Tohum Otizm Vakfı Genel Müdürü Betül Selcen Özer, doğuştan gelen ve genellikle yaşamın ilk üç yılında fark edilen karmaşık bir nöro-gelişimsel bozukluk olan otizmin, beynin ve sinir sisteminin yapısını ya da işleyişini etkileyen bir su¨recin sonucu ortaya çıktığının düşünüldüğünü söyledi. Otizmin görülme sıklığının, günümüzde çok büyük bir hızla arttığını vurgulayan Özer, "1985 yılında her 2 bin 500 çocuktan birine konan otizm tanısı, günümüzde doğan her 68 çocuktan birisi için konulmakta.
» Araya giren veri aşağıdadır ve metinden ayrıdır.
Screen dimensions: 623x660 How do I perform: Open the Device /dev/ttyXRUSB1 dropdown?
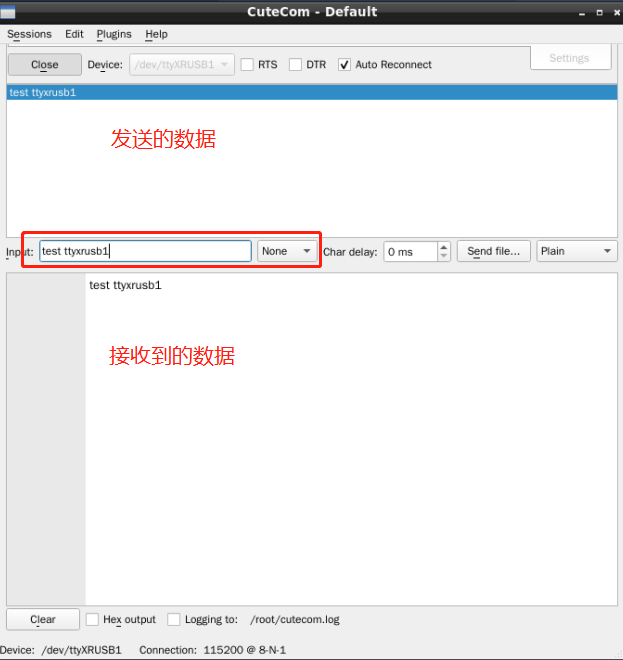181,65
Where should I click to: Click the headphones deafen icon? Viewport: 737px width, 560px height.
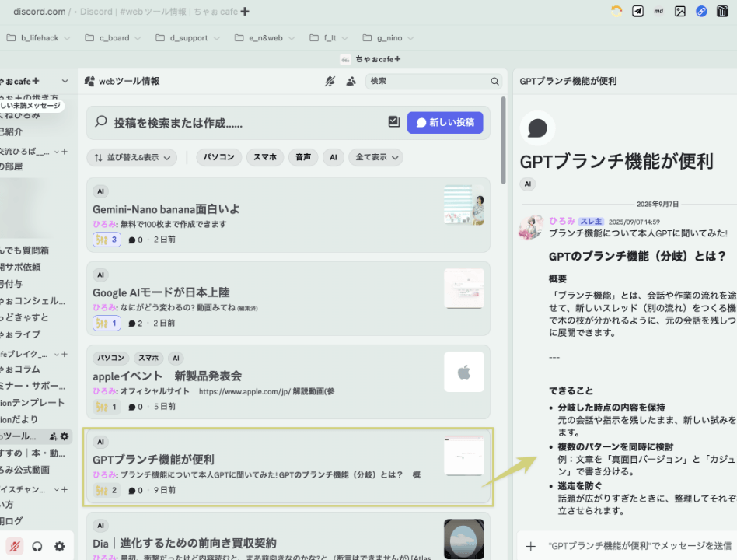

Otizmin görülme sıklığından hareketle ülkemizde, 0-18 yaş grubu arasında yaklaşık 352 bin otizmli çocuğumuzun ve gencimizin eğitim, sağlık ve sosyal hizmetlerden faydalanmak için beklediğini biliyoruz." ifadesini kullandı.
Otizmli çocukların fiziksel gelişimleri ve dış görünümlerinin diğer çocuklardan farklı olmadığını anlatan Özer, şöyle devam etti: "Otizmin belirtilerini 'Sosyal iletişim ve etkileşim osrunları' ve 'Tekrarlayan, takıntılı davranışlar ve sınırlı ilgi ya da etkinlikler' başlıkları altında toplamak mümkündür. Otizmin başlıca belirtileri arasında; başkalarıyla göz teması kurmamak, gözlerin bir yere takılıp kalması, ismi söylendiğinde bakmamak, sözleri tekrarlamak, parmağıyla istediği şeyi gösterememek, akranlarının oynadığı oyunlara ilgi göstermemek, sallanmak, çırpınmak, parmak ucunda yürümek, dönen nesnelere karşı aşırı ilgi ve takıntılı davranışlar sayılabilir. Çocuğun, aynı yaştaki diğer çocuklardan farklı davranışları ve yukarıda açıklanan belirtiler gözlemleniyorsa hemen vakit kaybetmeden otizm konusunda uzman bir psikiyatriste başvurmak çok önemlidir."
GFK Türkiye'ye, Türkiye'de otizmin bilinirliği konusunda çok önemli veriler sağlayan araştırması için teşekkür eden Özer, şu ifadeleri kullandı: "Bu araştırmanın sonuçları bir kez daha gösterdi ki otizm farkındalığı konusunda daha çok çalışmalıyız. Erken tanı ve eğitimin otizmin tek çaresi olduğunu her platformda dile getirmeliyiz. Buradan herkesi 2 Nisan günü gerçekleşecek 'Otizme Mavi Işık Yak' kampanyamıza destek vermeye, otizm farkındalığı konusunda sesimiz olmaya, otizmli bireylerin ve ailelerinin yanında olmaya çağırıyorum."